BigQuery Table Comparison

Mark Scannell
Sep 30 · 3 min read

Introduction

Sometimes you need to compare data across two BigQuery tables. You may want to do this generically (match entire-row-by-row), sometimes comparing by key. This is far easier than you may think!

Sample Data

NOTE: You need the transactions dataset for this SQL.

Create a left_table with a million rows. This will contain the base table for comparison.

CREATE OR REPLACE TABLE `transactions.left_table` AS
SELECT
r AS id,
CAST(r AS STRING) AS col1,
CAST(FLOOR(RAND() * 1000) AS STRING) AS col2,
'x' AS col3,
'y' AS col4
FROM
UNNEST(GENERATE_ARRAY(1, 1000000)) r;

Create a right_table with mostly the same data, but some deletes, updates, and inserts. There is a probability used for deletes and updates, while 100 rows are simply inserted.

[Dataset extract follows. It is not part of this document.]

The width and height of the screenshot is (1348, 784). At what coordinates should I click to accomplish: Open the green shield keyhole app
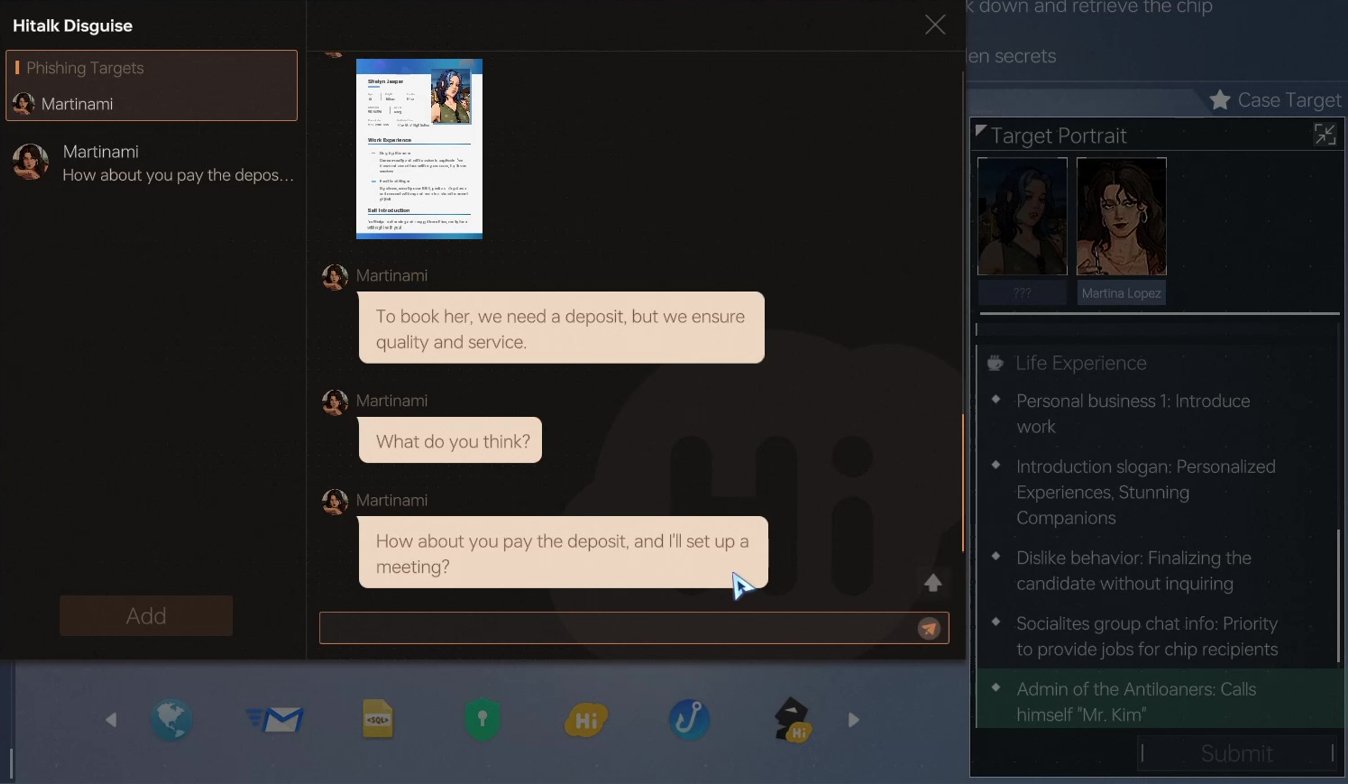pyautogui.click(x=482, y=720)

CREATE OR REPLACE TABLE `transactions.right_table` AS
WITH
DataChanges AS (
SELECT
* EXCEPT (col3, col4),
IF(RAND() < 0.001, 'new-x', col3) AS col3,
col4
FROM
`transactions.left_table`
WHERE
RAND() > 0.001
),
NewData AS (
SELECT
r AS id,
CAST(r AS STRING) AS col1,
CAST(FLOOR(RAND() * 1000) AS STRING) AS col2,
'x' AS col3,
'y' AS col4
FROM
UNNEST(GENERATE_ARRAY(1000000, 1000100)) r
)
SELECT * FROM DataChanges
UNION ALL
SELECT * FROM NewData;

Whole Table Comparison

A whole table comparison will generate a FARM_FINGERPRINT per row. This will allow us to do a FULL OUTER JOIN on this hash and see what values exist on one side but not the other.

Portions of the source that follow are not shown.